**Job:** Copy everything in the listing below, from the line containing "Given: Click the AllCorp 2.0 logo" down to the end of the listing, reproducing each line unchanged.

**Excerpted records:**
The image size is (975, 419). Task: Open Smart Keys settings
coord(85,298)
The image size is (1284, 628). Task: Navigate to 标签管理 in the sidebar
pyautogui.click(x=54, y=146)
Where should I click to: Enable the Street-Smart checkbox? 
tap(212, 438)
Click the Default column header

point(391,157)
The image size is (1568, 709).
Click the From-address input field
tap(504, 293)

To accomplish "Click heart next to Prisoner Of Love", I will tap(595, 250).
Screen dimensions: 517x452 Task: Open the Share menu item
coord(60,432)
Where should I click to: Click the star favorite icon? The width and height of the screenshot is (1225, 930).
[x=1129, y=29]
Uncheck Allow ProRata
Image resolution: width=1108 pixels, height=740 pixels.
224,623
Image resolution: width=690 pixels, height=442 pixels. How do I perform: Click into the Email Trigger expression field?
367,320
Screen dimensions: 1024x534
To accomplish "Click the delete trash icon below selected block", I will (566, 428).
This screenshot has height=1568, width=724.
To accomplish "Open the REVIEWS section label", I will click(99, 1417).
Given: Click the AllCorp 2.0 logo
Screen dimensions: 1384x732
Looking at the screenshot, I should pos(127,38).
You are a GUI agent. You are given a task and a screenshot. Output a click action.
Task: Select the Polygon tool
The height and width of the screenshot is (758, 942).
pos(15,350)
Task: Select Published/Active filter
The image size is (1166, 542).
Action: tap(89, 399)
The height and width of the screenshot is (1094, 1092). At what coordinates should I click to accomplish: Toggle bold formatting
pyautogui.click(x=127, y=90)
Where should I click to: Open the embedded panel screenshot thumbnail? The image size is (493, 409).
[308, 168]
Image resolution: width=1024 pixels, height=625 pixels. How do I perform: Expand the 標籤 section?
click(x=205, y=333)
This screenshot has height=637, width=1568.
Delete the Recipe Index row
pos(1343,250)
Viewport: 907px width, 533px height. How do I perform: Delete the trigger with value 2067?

**Answer to this exercise:**
Given: Click the AllCorp 2.0 logo
Screen dimensions: 1384x732
Looking at the screenshot, I should pos(127,38).
You are a GUI agent. You are given a task and a screenshot. Output a click action.
Task: Select the Polygon tool
The height and width of the screenshot is (758, 942).
pos(15,350)
Task: Select Published/Active filter
The image size is (1166, 542).
Action: tap(89, 399)
The height and width of the screenshot is (1094, 1092). At what coordinates should I click to accomplish: Toggle bold formatting
pyautogui.click(x=127, y=90)
Where should I click to: Open the embedded panel screenshot thumbnail? The image size is (493, 409).
[308, 168]
Image resolution: width=1024 pixels, height=625 pixels. How do I perform: Expand the 標籤 section?
click(x=205, y=333)
This screenshot has height=637, width=1568.
Delete the Recipe Index row
pos(1343,250)
Viewport: 907px width, 533px height. How do I perform: Delete the trigger with value 2067?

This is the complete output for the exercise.